El doctor Martínez trajo a Thomas a su mente, y fue en ese momento cuando comprendió de verdad cómo se había sentido él. La tristeza y la rabia de saberse engañada crearon un torbellino indignado que dirigió contra Mary.
—Me has mentido. ¡Seguro que en todo, joder! No hay ninguna mujer muerta, ni ejército, ni nada. ¿De dónde sales? ¿Quién eres y por qué estás aquí?
—Estoy aquí porque me capturaste —respondió Mary con tranquilidad—. He de decir que creí que morirías tras aquello, estoy impresionada. Y no he mentido. Aunque te cueste creerlo, trato de evitarlo.
—Seguro que sí, Mark —dijo Anne enfatizando el falso nombre.
—Solo he adaptado la realidad —replicó Mary encogiéndose de hombros—. Apuesto a que tú también lo has hecho más de una vez.
—Eso da igual.
—Me alisté en el ejército cuando apenas tenía veinte años y serví en Infantería. Más tarde me pasaron a Caballería, y allí conocí a Fleming, mi marido. Él... Era un buen hombre —murmuró apenada—. Fue el primero que supo de mi verdadera naturaleza.
—¿Te hiciste pasar por hombre durante veinte años? —interrogó Anne asombrada.
—Sí. Mi madre, supongo que igual que todas las mujeres cuyos maridos aman al mar más que a ellas, se quedó embarazada de otro hombre una vez que mi padre estaba de viaje. De un alguacil o algo parecido, no estoy segura. El caso es que no quiso descubrir conmigo su pecado, así que cuando nací me ocultó al mundo. Mi padre desapareció poco después en el océano y nos quedamos en la miseria más absoluta. Mi madre estaba desesperada, porque además tenía que hacerse cargo de mi hermano mayor, Mark. Acudió a la familia de mi supuesto padre, el que desapareció, y les rogó que la ayudaran a alimentar a su nieto.
—¿Lo hicieron?
—Bueno... De mí no sabían nada, claro, pero Mark sí era hijo legítimo. Mis abuelos se compadecieron y le concedieron un subsidio que la ayudó a salir adelante. Por desgracia, Mark murió al año siguiente, y mi madre, enloquecida por la pérdida y por la posibilidad de quedarnos sin el dinero que nos pasaban, comenzó a vestirme con sus ropas. Me cortó el pelo igual que él e incluso me dio su nombre. Fue entonces cuando comencé a existir, convertida en mi hermano muerto.

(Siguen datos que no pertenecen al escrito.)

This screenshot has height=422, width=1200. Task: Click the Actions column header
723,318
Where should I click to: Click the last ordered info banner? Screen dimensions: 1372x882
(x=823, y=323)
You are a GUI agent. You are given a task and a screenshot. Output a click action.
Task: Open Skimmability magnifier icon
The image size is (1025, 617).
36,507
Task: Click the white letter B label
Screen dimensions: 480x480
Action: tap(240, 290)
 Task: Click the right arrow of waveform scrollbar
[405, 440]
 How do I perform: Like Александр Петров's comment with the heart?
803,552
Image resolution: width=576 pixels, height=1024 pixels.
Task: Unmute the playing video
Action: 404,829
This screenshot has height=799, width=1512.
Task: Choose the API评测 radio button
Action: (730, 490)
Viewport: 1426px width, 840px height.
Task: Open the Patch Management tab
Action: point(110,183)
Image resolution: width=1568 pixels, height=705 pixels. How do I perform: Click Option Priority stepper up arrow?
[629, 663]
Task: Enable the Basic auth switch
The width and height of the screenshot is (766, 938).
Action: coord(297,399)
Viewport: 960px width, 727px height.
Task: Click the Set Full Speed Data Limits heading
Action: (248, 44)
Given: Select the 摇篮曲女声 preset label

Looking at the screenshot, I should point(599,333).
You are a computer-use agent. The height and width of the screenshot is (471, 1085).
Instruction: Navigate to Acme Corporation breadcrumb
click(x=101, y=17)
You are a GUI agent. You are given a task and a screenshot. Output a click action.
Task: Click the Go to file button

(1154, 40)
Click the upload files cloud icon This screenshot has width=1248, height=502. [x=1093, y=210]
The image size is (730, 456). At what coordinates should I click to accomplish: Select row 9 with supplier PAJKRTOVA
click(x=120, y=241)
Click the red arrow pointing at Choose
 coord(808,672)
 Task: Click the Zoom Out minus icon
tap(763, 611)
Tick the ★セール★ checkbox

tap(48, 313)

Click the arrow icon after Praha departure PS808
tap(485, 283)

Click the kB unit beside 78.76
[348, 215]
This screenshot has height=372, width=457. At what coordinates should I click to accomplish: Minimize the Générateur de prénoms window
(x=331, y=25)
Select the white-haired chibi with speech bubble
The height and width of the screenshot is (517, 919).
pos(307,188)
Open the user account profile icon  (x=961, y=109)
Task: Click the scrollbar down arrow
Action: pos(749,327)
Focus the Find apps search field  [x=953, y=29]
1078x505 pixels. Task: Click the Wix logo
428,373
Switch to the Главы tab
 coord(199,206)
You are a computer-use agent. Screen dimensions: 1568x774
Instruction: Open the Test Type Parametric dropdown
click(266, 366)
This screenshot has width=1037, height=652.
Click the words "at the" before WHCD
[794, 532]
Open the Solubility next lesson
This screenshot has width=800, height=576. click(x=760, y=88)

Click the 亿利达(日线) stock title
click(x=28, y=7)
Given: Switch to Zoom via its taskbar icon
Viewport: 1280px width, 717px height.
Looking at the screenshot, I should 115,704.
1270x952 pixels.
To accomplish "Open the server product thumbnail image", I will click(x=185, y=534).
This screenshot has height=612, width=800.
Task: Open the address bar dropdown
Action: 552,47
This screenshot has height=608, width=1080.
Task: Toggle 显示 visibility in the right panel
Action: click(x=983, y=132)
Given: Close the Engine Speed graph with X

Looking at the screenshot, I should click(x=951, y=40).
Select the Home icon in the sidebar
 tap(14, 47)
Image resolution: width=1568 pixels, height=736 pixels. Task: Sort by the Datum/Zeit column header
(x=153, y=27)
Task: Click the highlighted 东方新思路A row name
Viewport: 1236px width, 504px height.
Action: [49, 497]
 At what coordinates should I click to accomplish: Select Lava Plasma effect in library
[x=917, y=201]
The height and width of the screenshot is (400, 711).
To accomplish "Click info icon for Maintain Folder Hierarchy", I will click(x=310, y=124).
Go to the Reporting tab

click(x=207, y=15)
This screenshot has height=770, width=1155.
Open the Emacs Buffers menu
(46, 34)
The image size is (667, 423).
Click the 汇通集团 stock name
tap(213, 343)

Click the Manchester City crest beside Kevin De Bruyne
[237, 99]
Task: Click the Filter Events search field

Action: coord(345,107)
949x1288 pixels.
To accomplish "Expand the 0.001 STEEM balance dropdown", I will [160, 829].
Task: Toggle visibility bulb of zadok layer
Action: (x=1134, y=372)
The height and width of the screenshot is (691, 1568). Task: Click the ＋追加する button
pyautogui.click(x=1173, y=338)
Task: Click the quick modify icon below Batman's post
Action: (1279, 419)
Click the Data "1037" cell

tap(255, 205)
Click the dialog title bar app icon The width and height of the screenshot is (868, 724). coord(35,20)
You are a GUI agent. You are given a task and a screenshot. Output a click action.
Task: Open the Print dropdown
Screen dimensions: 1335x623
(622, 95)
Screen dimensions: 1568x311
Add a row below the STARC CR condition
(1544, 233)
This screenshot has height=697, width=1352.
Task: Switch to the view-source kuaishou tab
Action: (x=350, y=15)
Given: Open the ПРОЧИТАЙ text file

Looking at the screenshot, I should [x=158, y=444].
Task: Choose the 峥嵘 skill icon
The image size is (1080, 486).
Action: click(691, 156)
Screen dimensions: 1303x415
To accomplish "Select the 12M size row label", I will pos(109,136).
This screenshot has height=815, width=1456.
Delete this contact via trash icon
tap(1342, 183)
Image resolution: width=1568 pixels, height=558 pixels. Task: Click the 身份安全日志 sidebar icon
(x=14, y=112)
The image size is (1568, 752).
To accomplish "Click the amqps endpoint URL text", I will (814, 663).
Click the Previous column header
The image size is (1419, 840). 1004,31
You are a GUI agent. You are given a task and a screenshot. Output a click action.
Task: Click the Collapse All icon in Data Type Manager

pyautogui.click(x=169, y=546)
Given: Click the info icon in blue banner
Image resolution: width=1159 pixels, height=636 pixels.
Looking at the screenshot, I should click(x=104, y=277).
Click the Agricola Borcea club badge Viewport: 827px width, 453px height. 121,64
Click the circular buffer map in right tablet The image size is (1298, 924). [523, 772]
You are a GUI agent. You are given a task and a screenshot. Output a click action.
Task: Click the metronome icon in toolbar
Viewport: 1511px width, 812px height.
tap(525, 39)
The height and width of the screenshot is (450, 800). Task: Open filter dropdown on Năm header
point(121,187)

—¿Funcionó? —preguntó Anne cautivada por la historia. El resentimiento inicial se había convertido en una comprensión cómplice.
—Funcionó, aunque al final el subsidio se terminó. Empecé a trabajar como paje para una mujer francesa, pero la acabé odiando tanto que me enrolé en un barco. No me fue muy bien, y luego estalló la guerra.
—Vaya... —murmuró Anne impactada—. Escucha, dentro de poco tocaremos tierra. Puedes desembarcar si quieres.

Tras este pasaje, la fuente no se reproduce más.